Hi @orthoxerox, to confirm, both hive and delta catalogs are connecting to the same Hadoop Cluster?

orthoxerox commented 9 months ago

Hi @imjalpreet, yes, it's the same Hadoop cluster.

zhongtiancai commented 4 months ago

I got the same Exception when use hudi connector in 0.286

connector.name=hudi hive.config.resources=/etc/hadoop/conf/hive-site.xml,/etc/hadoop/conf/hdfs-site.xml hive.metastore.uri=thrift://host:9083 hive.metastore.authentication.type=KERBEROS hive.metastore.service.principal=hive/_HOST@A.COM hive.metastore.client.principal=user1 hive.metastore.client.keytab=/etc/security/keytabs/user.keytab hive.hdfs.authentication.type=KERBEROS hive.hdfs.impersonation.enabled=true hive.hdfs.presto.principal=user1 hive.hdfs.presto.keytab=/etc/security/keytabs/user.keytab

agrawalreetika commented 4 months ago

@zhongtiancai Can you check once if your above configuration are working fine when you are connecting to hive connector?

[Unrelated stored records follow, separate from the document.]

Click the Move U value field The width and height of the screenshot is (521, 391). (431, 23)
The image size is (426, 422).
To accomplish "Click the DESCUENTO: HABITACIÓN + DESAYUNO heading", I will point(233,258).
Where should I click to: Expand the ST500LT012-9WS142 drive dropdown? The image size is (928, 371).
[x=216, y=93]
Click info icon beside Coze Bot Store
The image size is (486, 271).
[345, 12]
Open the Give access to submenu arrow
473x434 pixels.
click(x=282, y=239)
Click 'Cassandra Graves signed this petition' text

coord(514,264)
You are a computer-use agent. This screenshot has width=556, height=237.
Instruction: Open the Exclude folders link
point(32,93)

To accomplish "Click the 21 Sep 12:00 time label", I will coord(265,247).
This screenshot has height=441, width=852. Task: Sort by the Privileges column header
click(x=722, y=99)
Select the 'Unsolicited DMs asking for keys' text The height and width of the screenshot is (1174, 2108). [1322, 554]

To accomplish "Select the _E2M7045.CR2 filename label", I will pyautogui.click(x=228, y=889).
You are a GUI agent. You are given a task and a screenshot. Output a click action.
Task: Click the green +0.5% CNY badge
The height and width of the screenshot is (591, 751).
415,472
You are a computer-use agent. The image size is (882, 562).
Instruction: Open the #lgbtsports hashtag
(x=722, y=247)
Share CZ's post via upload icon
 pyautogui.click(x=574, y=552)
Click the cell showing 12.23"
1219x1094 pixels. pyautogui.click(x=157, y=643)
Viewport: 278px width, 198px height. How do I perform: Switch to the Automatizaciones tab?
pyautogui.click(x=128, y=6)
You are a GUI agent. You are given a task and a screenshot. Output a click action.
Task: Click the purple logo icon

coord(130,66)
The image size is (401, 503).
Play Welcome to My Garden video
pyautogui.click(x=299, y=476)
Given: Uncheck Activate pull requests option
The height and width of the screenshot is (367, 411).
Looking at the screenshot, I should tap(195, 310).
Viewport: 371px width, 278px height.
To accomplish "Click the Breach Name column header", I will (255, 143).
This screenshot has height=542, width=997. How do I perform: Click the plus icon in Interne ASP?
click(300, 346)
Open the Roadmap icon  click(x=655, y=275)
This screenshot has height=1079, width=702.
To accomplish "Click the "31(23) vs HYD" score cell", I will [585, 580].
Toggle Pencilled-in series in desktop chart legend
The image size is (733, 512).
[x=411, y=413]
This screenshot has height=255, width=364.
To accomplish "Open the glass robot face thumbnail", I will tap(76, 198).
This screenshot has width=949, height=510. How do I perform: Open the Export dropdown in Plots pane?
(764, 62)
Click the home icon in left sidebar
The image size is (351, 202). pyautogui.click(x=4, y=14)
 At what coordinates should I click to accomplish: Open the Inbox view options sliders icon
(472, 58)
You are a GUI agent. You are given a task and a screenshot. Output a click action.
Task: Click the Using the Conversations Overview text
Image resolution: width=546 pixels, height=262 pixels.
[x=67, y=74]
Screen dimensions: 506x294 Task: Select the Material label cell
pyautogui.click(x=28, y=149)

And to confirm you have placed the required /etc/krb5.conf on the coordinator host as well?

zhongtiancai commented 4 months ago

@agrawalreetika It can display Hive meta information, such as table information, but cannot access HDFS. and the /etc/krb5.conf is also added to the jvm config.

agrawalreetika commented 4 months ago

@zhongtiancai Could you please reach out to me over slack? needed some more setup information.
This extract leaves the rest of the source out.